Few of Clark’s writings were published. In 1891 he had joined the American Academy of Political and Social Science and in 1900 published a paper on ‘Natural Rights’ in their Annals. His unpublished works, written in exercise books for circulation among friends, are extensive and fall into three broad categories: philosophical essays, studies on different aspects of the Australian and American Constitutions and serious legal discourses; there are also two slim volumes of poetry. He was widely read in literature and the law, and, consistent with his reputation as ‘an inquirer in almost every branch of knowledge’, his wide-ranging library was renowned. His greatest contribution to learning was his share in the foundation of the University of Tasmania in 1889; he was its vice-chancellor from 17 June 1901 to 23 July 1903.
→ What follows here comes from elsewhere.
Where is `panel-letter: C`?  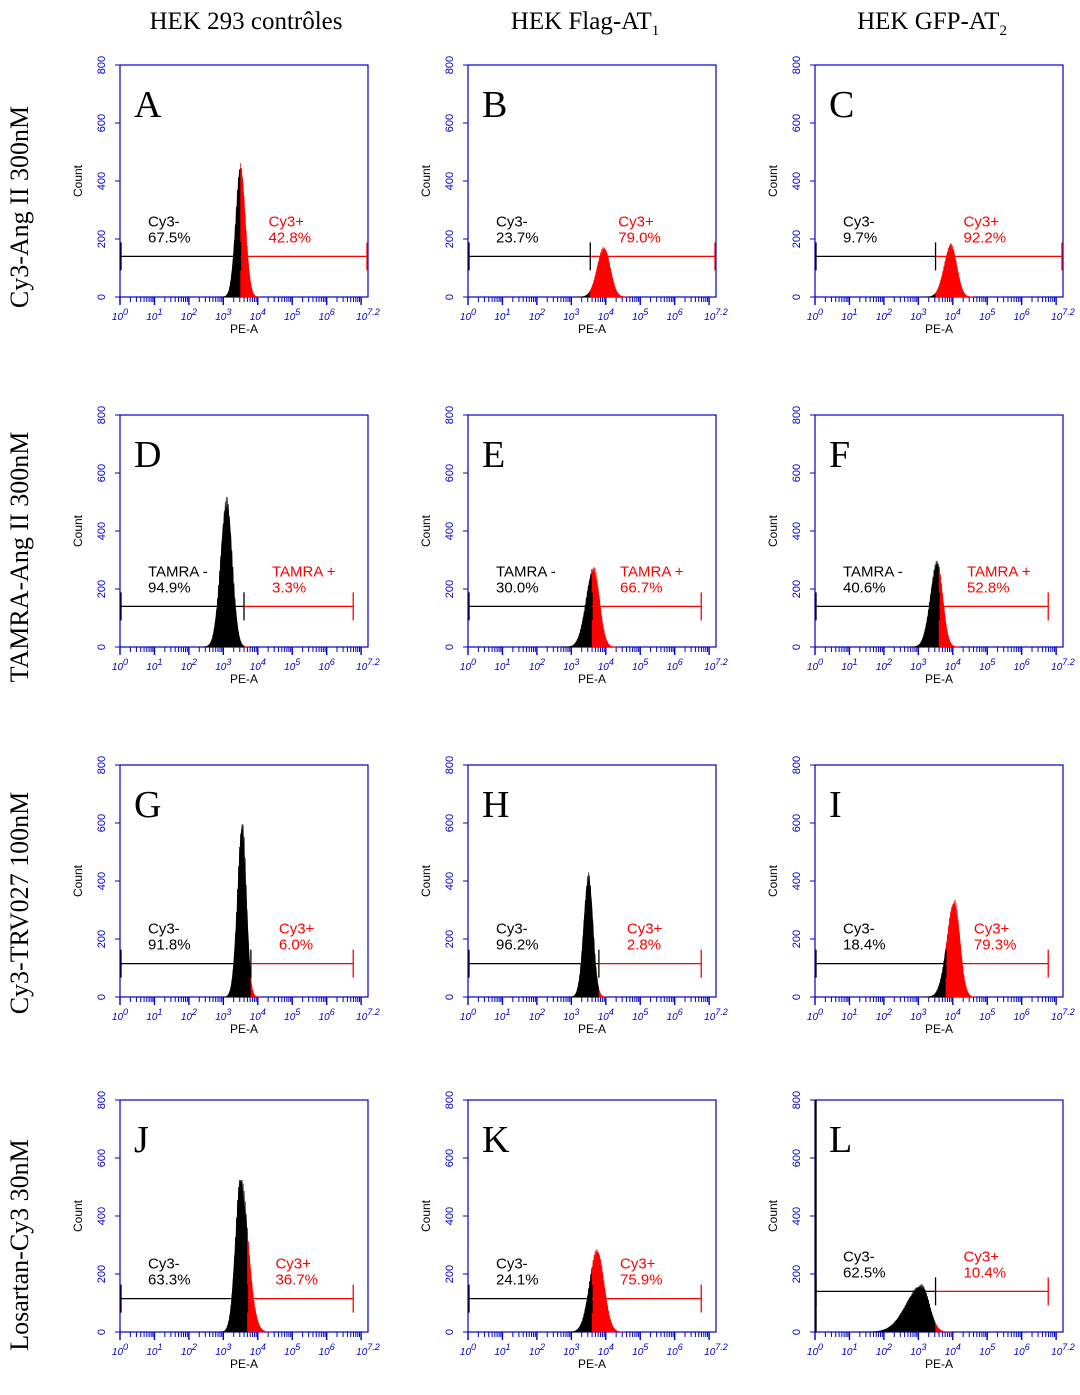 panel-letter: C is located at coordinates (842, 105).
Inspired as a young man by Higinbotham and by the Italian patriot and author Giuseppe Mazzini, of whom he had a picture in every room, Clark remained a republican. In 1891 he wrote that ‘the leopard could as soon change his spots as I become a supporter of plutocracy and class privilege’. Ten years later he wrote an essay on ‘The Evils of Monarchy’ in answer to James Bryce, Studies in History and Jurisprudence (London, 1901). Clark visited America in 1897 armed with letters of introduction from Miss Margaret Windeyer to leading feminists. His youngest son claimed that ‘the judge was through his life a great admirer of ladies, whose society he often greatly enjoyed. He always warmly defended their equality in native intellect with the sterner sex, and he can lay claim to the no mean distinction of being the first man to fight an election in Tasmania in favour of adult suffrage’.
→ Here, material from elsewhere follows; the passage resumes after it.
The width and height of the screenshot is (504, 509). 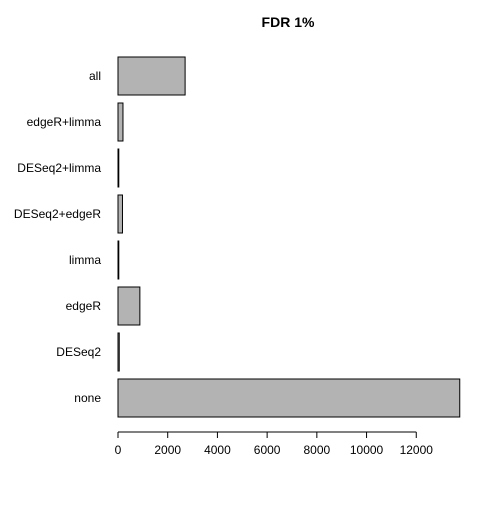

Clark enjoyed a rich family life. Moncure Conway long remembered him under his ‘vine and ‘figtree’ with his wife and children. He was never too busy to mend a toy for a child, and his wife once wrote on hearing of his imminent return from America that ‘to celebrate your return I must do something or bust’. Clark died on 14 November 1907 at his home, Rosebank, Battery Point, Hobart, survived by his wife, five sons and two daughters. Of his sons, Alexander became an engineer, Andrew a judge, Conway an architect, Wendell a doctor and Carrel clerk of the Legislative Council. In 1894 Clark had been given the title of ‘Honourable’ for life.